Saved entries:

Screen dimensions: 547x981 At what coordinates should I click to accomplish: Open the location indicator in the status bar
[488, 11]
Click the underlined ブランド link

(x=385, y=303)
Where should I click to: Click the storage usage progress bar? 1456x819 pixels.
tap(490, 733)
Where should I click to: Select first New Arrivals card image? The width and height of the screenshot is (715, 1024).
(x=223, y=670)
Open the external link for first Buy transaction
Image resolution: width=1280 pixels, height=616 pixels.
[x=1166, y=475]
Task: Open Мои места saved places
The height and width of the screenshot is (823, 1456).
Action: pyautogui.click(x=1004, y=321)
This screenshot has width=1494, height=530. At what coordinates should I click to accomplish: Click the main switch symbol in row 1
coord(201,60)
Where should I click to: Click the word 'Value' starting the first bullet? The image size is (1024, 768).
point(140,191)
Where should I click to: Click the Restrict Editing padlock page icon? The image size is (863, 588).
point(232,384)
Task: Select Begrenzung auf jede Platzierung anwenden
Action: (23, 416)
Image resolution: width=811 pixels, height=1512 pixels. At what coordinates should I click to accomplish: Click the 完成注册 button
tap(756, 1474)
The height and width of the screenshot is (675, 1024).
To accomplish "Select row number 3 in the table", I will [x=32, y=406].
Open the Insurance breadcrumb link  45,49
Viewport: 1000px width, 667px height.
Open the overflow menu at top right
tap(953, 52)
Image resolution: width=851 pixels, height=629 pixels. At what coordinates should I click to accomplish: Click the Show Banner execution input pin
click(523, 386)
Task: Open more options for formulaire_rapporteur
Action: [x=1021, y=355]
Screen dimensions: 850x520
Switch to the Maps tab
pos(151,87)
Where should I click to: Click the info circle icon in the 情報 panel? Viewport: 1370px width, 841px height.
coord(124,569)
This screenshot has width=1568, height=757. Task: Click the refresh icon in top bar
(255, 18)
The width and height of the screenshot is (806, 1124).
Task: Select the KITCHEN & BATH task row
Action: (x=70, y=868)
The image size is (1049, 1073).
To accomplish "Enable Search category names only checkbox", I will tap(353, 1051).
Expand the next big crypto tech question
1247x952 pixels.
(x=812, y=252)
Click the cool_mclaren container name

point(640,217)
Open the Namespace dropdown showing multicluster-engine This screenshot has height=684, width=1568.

### Task requirements:
Produce an exact copy of the entries above.

### Response below:
Screen dimensions: 547x981 At what coordinates should I click to accomplish: Open the location indicator in the status bar
[488, 11]
Click the underlined ブランド link

(x=385, y=303)
Where should I click to: Click the storage usage progress bar? 1456x819 pixels.
tap(490, 733)
Where should I click to: Select first New Arrivals card image? The width and height of the screenshot is (715, 1024).
(x=223, y=670)
Open the external link for first Buy transaction
Image resolution: width=1280 pixels, height=616 pixels.
[x=1166, y=475]
Task: Open Мои места saved places
The height and width of the screenshot is (823, 1456).
Action: pyautogui.click(x=1004, y=321)
This screenshot has width=1494, height=530. At what coordinates should I click to accomplish: Click the main switch symbol in row 1
coord(201,60)
Where should I click to: Click the word 'Value' starting the first bullet? The image size is (1024, 768).
point(140,191)
Where should I click to: Click the Restrict Editing padlock page icon? The image size is (863, 588).
point(232,384)
Task: Select Begrenzung auf jede Platzierung anwenden
Action: (23, 416)
Image resolution: width=811 pixels, height=1512 pixels. At what coordinates should I click to accomplish: Click the 完成注册 button
tap(756, 1474)
The height and width of the screenshot is (675, 1024).
To accomplish "Select row number 3 in the table", I will [x=32, y=406].
Open the Insurance breadcrumb link  45,49
Viewport: 1000px width, 667px height.
Open the overflow menu at top right
tap(953, 52)
Image resolution: width=851 pixels, height=629 pixels. At what coordinates should I click to accomplish: Click the Show Banner execution input pin
click(523, 386)
Task: Open more options for formulaire_rapporteur
Action: [x=1021, y=355]
Screen dimensions: 850x520
Switch to the Maps tab
pos(151,87)
Where should I click to: Click the info circle icon in the 情報 panel? Viewport: 1370px width, 841px height.
coord(124,569)
This screenshot has width=1568, height=757. Task: Click the refresh icon in top bar
(255, 18)
The width and height of the screenshot is (806, 1124).
Task: Select the KITCHEN & BATH task row
Action: (x=70, y=868)
The image size is (1049, 1073).
To accomplish "Enable Search category names only checkbox", I will tap(353, 1051).
Expand the next big crypto tech question
1247x952 pixels.
(x=812, y=252)
Click the cool_mclaren container name

point(640,217)
Open the Namespace dropdown showing multicluster-engine This screenshot has height=684, width=1568.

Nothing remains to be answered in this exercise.